Medications can help to slow the progression of interstitial lung disease, but many patients never regain the full use of their lungs, according to Mayo Clinic. Lung scarring due to interstitial lung disease is generally permanent, and treatment does not always stop the progression of the disease.

Interstitial lung disease refers to a group of disorders that cause progressive, irreversible scarring of lung tissue, notes Mayo Clinic. Primary symptoms include a dry cough and shortness of breath at rest or upon exertion.
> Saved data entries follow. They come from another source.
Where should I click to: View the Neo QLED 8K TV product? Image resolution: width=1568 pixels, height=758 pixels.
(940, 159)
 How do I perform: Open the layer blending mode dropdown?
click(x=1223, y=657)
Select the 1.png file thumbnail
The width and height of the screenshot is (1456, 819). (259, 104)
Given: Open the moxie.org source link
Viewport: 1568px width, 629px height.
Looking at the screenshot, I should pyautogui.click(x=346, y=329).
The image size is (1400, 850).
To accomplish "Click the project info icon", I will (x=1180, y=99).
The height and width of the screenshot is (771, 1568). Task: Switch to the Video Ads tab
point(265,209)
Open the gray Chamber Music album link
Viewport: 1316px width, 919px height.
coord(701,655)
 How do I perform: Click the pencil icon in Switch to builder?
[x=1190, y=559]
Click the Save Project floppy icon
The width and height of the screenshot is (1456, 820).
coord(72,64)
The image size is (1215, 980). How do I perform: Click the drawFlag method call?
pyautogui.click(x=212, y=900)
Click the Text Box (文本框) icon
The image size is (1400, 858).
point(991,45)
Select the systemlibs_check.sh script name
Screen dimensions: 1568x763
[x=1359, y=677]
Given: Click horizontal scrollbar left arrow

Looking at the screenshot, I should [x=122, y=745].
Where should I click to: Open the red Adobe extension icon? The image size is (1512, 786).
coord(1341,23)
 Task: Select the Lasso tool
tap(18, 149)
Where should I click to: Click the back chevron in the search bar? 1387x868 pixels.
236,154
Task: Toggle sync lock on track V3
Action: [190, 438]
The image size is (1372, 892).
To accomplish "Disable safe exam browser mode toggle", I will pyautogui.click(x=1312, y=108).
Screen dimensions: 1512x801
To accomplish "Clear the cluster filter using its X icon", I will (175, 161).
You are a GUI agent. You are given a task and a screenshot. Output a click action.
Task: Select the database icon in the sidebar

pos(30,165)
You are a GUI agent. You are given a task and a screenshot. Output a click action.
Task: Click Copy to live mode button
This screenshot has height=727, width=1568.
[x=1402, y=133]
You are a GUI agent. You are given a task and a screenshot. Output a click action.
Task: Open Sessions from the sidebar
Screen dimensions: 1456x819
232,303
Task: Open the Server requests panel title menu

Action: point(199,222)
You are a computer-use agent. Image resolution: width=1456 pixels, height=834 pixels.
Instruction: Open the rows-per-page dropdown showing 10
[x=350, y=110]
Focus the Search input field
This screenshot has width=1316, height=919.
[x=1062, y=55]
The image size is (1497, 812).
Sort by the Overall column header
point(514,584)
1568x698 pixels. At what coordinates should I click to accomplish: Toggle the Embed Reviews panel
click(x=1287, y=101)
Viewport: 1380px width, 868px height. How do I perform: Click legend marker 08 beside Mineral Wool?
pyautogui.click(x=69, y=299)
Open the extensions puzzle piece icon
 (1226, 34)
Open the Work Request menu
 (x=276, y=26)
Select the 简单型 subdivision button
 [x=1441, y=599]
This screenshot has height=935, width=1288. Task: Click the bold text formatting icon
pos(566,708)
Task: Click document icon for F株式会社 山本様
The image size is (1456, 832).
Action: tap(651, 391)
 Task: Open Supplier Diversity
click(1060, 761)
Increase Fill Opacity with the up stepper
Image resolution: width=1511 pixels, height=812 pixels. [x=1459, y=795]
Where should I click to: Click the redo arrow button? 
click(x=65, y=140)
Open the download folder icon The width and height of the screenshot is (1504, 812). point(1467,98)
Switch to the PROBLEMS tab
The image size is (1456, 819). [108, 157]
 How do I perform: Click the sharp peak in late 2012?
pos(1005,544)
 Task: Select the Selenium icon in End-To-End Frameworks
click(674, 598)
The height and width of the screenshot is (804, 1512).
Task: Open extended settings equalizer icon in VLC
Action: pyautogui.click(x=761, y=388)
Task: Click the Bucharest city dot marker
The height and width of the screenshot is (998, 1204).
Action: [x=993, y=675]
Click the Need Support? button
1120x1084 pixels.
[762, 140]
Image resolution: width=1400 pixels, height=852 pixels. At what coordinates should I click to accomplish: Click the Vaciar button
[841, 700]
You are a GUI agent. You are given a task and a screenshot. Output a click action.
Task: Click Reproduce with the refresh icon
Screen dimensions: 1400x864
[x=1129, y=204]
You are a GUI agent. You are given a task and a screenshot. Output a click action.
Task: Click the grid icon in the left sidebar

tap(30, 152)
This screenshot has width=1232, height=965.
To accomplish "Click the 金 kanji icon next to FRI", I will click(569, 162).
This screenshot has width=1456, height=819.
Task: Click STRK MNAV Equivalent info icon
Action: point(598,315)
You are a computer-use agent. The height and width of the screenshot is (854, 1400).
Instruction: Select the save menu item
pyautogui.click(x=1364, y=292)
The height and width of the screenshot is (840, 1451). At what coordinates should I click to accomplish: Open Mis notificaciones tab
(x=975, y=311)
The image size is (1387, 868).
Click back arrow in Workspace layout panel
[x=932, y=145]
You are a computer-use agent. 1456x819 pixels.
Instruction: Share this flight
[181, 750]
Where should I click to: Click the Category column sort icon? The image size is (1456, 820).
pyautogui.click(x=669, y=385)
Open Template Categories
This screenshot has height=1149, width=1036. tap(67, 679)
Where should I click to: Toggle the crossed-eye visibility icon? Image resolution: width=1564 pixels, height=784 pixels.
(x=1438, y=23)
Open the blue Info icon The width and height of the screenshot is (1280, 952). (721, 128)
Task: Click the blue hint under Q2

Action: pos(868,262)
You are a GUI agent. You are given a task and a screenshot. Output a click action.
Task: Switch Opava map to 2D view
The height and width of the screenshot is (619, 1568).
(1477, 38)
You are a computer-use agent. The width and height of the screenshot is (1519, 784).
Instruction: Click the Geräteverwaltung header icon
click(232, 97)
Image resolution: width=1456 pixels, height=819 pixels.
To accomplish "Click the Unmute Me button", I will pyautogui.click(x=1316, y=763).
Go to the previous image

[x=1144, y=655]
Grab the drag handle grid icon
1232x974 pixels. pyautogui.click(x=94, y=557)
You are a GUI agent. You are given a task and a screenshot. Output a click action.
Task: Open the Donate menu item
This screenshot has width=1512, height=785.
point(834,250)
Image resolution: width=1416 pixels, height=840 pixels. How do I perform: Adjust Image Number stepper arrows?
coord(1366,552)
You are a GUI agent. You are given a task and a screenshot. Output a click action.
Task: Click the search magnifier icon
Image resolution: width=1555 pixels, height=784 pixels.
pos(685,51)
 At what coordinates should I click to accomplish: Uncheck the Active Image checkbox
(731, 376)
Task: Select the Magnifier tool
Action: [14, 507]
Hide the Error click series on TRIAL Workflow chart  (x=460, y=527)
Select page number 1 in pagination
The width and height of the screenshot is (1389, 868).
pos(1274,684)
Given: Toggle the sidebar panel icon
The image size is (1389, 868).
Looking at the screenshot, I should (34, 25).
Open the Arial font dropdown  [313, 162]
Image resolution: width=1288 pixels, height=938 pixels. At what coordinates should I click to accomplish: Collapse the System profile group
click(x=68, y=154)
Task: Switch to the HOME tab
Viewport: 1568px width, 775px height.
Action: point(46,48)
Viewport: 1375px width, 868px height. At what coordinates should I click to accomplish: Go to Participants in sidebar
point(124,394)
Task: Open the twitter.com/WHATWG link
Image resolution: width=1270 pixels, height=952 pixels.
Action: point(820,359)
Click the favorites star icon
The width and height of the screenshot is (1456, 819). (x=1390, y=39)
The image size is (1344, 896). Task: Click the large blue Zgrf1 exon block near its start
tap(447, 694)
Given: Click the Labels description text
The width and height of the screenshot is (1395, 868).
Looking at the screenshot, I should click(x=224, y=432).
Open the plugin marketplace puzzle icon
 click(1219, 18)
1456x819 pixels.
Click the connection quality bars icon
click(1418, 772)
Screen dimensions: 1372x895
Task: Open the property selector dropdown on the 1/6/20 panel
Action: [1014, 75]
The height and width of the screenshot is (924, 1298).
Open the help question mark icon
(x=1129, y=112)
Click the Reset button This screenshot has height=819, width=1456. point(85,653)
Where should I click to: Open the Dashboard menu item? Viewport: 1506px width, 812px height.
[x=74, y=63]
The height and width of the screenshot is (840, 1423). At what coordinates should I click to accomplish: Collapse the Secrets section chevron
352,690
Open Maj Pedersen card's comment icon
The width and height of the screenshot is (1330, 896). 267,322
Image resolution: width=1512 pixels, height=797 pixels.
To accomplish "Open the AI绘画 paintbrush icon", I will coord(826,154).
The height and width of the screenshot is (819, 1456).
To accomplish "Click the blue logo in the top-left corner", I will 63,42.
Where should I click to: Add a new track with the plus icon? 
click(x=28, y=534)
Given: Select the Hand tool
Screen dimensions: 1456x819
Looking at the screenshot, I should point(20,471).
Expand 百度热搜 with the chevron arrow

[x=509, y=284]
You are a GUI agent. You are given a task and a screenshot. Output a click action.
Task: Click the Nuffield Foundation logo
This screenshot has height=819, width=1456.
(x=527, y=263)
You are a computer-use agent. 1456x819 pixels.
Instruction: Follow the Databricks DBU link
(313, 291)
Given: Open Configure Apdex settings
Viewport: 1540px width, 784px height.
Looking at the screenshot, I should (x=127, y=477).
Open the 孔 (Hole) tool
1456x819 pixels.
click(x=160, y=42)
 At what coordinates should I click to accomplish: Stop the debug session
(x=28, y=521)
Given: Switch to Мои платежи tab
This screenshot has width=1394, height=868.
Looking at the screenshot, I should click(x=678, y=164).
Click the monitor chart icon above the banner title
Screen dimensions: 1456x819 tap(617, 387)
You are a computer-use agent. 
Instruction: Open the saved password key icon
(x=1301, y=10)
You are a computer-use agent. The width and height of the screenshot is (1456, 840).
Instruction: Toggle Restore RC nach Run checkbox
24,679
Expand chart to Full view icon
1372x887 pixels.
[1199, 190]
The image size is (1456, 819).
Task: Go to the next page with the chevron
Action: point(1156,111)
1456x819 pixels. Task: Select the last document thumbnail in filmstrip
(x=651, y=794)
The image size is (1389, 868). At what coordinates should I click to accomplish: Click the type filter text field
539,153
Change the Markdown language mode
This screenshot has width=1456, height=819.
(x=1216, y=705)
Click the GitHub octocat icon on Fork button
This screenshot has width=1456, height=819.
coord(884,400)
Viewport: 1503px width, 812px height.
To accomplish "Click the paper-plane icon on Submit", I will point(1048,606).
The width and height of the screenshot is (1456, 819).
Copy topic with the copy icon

As the disease progresses, the scarring of the lungs can cause lung stiffness and affect a patient's ability to breathe.

Interstitial lung disease can be triggered by certain autoimmune diseases, exposure to organic or inorganic materials in the home or workplace, medications and radiation, states Mayo Clinic. In some instances, the cause of interstitial lung disease is unknown. Factors that increase risk for interstitial lung disease include exposure to toxins such as asbestos fiber and coal dust, family history of the disease and smoking.

Life-threatening complications associated with interstitial lung disease include acute exacerbation, which results in a rapid worsening of respiratory functions; pulmonary hypertension, which is high blood pressure in the lungs that can lead to failure of the right side of the heart; and low oxygen, which can necessitate oxygen support, according to Mayo Clinic. Treatment options for interstitial lung disease include anti-inflammatory and antifibrotic medications, oxygen therapy and, if all other treatments fail, lung transplantation.